Before Google, Wikipedia, and even dial-up, there was television teletext—the colourful, blocky, text-filled service that brought news, weather, sports, and more straight into your living room. For Gen X, teletext was often the first place we went for quick facts, scores, or TV listings, long before “googling” was a thing.
The Birth of Teletext
Teletext was born in the 1970s as a way to use the unused lines in a TV broadcast signal to send text and simple graphics. In the UK, the BBC launched Ceefax in 1974, while ORACLE (Optional Reception of Announcements by Coded Line Electronics) started on ITV in 1978. Both services essentially turned your television into an information portal.
The concept was simple: your TV could decode the signals and display pages of information on screen. You navigated through numbered pages using your remote control, waiting for the pages to load one line at a time. It wasn’t instant like today, but it felt revolutionary at the time.
What We Could Find
Teletext covered almost everything. Ceefax and ORACLE offered:
News headlines: A concise snapshot of the day’s events.
Weather forecasts: Local and national predictions, sometimes even international.
Sporting results: Football scores, cricket tables, and racing results.
TV listings: Detailed schedules for the week ahead.
Travel and stock information: Flight times, stock prices, and public transport updates.
Quizzes, horoscopes, and jokes: Because fun mattered too.
The service even included rudimentary graphics, like colourful weather maps and simple animations, which made the pages feel alive.
How It Worked
Technically, teletext used vertical blanking interval (VBI) lines—parts of the TV signal that weren’t used to display the picture. Text and graphics were encoded in these lines, sent alongside the normal broadcast. TVs with teletext decoders could read this information and display it as readable pages.
Users would enter the page number they wanted to see, and the system would cycle through the pages until it reached the one requested. It was slow by today’s standards—sometimes several seconds per page—but it worked, and it was addictive.
Ceefax vs ORACLE
Ceefax (BBC): Focused on news, education, and public service content. It was seen as the authoritative source for reliable information.
ORACLE (ITV): Had a slightly more commercial feel, often featuring entertainment, TV listings, and competitions.

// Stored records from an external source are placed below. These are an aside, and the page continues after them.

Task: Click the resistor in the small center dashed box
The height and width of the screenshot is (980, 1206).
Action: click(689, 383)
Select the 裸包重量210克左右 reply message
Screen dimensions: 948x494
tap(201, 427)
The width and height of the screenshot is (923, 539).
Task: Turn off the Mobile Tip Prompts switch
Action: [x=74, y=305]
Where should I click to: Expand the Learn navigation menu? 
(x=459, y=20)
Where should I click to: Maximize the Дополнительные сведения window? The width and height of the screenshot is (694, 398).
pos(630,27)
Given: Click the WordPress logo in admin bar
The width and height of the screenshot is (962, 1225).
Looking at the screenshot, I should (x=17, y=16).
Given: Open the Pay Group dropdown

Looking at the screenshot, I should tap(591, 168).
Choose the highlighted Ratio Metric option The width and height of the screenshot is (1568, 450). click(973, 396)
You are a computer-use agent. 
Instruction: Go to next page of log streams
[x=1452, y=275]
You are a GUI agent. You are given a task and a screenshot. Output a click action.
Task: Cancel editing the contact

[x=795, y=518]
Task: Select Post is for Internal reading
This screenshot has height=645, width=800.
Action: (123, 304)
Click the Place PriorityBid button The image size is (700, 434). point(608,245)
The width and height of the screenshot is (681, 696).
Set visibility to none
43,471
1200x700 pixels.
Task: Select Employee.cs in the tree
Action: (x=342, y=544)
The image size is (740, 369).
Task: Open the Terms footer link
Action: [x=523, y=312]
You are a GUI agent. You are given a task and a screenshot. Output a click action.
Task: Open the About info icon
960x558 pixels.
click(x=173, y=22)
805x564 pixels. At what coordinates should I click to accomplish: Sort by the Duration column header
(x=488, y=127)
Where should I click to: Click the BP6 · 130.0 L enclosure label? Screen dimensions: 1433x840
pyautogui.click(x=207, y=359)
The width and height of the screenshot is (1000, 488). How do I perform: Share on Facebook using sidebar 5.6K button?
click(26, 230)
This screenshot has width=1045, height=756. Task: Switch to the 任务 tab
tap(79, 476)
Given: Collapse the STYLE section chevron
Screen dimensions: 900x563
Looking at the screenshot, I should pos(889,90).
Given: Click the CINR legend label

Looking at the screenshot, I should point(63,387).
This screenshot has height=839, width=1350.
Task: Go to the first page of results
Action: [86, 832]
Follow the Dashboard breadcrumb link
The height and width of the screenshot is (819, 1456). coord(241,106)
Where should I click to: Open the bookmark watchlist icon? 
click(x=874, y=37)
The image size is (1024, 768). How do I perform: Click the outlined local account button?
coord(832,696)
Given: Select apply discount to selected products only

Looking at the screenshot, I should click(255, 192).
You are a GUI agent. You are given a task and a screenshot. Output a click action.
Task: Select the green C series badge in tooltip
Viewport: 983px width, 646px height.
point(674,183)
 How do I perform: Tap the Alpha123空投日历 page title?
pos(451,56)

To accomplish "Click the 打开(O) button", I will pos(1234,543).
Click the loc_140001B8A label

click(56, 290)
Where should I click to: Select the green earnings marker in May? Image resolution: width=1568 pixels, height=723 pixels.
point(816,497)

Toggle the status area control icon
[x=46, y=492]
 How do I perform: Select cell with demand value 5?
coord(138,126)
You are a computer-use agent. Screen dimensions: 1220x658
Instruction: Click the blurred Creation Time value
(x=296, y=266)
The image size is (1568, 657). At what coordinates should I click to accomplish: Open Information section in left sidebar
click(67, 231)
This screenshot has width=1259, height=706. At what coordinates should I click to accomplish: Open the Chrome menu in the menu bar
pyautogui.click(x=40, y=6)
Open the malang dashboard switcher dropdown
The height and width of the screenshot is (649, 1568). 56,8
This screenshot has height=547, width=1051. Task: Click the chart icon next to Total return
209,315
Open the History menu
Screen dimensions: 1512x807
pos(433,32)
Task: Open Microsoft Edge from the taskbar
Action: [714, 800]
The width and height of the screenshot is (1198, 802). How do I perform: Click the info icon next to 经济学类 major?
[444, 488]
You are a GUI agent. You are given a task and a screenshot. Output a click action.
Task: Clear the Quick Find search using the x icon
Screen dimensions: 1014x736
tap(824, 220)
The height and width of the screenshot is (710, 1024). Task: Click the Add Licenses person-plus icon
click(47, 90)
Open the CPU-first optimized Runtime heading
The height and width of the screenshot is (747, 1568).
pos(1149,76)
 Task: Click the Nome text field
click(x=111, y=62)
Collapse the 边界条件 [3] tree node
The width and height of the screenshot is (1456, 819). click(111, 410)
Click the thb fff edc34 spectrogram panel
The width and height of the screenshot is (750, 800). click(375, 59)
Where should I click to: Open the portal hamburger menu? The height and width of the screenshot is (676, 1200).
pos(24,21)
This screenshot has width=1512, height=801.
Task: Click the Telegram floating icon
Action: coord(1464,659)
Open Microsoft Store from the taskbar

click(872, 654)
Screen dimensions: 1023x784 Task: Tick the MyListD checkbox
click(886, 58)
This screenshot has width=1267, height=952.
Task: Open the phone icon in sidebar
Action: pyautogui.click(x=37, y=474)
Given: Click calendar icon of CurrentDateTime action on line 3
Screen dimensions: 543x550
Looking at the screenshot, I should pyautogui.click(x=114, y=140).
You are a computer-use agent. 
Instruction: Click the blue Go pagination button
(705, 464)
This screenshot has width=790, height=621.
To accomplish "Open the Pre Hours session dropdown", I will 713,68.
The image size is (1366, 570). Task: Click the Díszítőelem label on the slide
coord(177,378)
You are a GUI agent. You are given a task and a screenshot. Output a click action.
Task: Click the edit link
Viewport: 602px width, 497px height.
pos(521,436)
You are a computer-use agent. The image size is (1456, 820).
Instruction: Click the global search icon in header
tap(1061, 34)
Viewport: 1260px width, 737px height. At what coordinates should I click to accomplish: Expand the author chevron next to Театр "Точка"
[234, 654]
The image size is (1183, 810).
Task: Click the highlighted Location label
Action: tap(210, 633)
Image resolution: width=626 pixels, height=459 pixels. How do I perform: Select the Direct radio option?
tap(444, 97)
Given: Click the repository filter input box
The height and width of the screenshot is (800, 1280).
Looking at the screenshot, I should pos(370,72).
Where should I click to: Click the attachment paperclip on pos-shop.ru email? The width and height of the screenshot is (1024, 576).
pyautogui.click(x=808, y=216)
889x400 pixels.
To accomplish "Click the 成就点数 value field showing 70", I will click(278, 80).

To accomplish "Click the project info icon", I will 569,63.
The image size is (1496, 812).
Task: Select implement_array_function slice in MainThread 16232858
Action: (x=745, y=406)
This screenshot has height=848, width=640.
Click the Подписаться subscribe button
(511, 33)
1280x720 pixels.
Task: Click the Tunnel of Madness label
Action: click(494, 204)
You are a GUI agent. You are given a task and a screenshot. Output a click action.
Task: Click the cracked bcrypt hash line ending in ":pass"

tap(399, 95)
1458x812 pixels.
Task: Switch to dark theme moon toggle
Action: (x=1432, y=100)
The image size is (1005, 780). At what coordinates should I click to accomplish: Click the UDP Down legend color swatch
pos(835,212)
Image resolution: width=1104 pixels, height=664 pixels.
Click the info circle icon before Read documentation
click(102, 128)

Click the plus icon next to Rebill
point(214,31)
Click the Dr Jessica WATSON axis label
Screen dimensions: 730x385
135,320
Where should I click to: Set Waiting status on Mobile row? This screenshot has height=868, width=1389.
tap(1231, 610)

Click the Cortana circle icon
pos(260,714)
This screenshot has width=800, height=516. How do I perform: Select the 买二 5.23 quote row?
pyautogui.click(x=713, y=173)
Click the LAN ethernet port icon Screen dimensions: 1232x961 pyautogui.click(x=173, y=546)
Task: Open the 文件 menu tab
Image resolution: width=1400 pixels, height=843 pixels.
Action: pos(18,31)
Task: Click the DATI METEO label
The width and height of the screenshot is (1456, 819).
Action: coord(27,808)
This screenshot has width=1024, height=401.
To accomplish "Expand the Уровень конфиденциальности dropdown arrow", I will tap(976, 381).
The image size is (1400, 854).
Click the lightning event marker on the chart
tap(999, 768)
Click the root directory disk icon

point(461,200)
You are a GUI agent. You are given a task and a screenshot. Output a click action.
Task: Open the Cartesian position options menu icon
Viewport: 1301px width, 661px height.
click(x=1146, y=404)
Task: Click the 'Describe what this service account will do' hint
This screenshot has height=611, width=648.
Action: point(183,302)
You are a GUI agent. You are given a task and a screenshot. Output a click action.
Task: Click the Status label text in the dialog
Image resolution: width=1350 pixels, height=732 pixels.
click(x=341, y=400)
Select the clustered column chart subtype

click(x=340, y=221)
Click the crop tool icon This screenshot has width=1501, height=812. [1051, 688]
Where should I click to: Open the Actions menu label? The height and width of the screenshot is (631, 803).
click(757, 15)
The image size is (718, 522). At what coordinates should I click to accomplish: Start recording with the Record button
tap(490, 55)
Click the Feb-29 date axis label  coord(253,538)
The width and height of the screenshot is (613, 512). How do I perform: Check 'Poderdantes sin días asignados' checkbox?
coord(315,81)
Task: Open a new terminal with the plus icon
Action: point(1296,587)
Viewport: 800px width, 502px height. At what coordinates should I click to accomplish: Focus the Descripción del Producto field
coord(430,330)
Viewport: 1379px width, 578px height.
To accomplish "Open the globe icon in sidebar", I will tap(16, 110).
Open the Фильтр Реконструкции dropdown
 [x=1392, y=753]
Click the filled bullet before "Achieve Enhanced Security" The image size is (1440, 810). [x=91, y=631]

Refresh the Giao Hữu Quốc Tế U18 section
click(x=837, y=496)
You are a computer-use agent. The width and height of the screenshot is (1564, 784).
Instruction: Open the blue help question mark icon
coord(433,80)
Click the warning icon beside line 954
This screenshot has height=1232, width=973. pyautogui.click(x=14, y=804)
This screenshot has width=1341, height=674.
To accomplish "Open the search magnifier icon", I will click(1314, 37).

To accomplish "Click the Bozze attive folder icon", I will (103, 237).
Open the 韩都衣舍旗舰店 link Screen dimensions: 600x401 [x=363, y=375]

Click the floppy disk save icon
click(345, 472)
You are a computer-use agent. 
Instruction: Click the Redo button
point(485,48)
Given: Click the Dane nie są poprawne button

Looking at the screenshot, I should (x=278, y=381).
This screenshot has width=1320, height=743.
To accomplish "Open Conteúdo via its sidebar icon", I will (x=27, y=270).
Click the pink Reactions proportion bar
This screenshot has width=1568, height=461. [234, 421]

Together, they defined an era in which information was just a button press away, long before the internet became part of everyday life.
Legacy
Teletext may seem quaint now, but it was a huge step in information accessibility. It trained a generation to look for instant answers, and it paved the way for online services in the 1990s. Without Ceefax and ORACLE, the first online news services might have felt a lot less familiar.
For many Gen Xers, flicking through those blocky pages was more than information—it was a daily ritual, a connection to the wider world from the comfort of your living room.
Even in the digital age, teletext remains an icon of pre-internet ingenuity.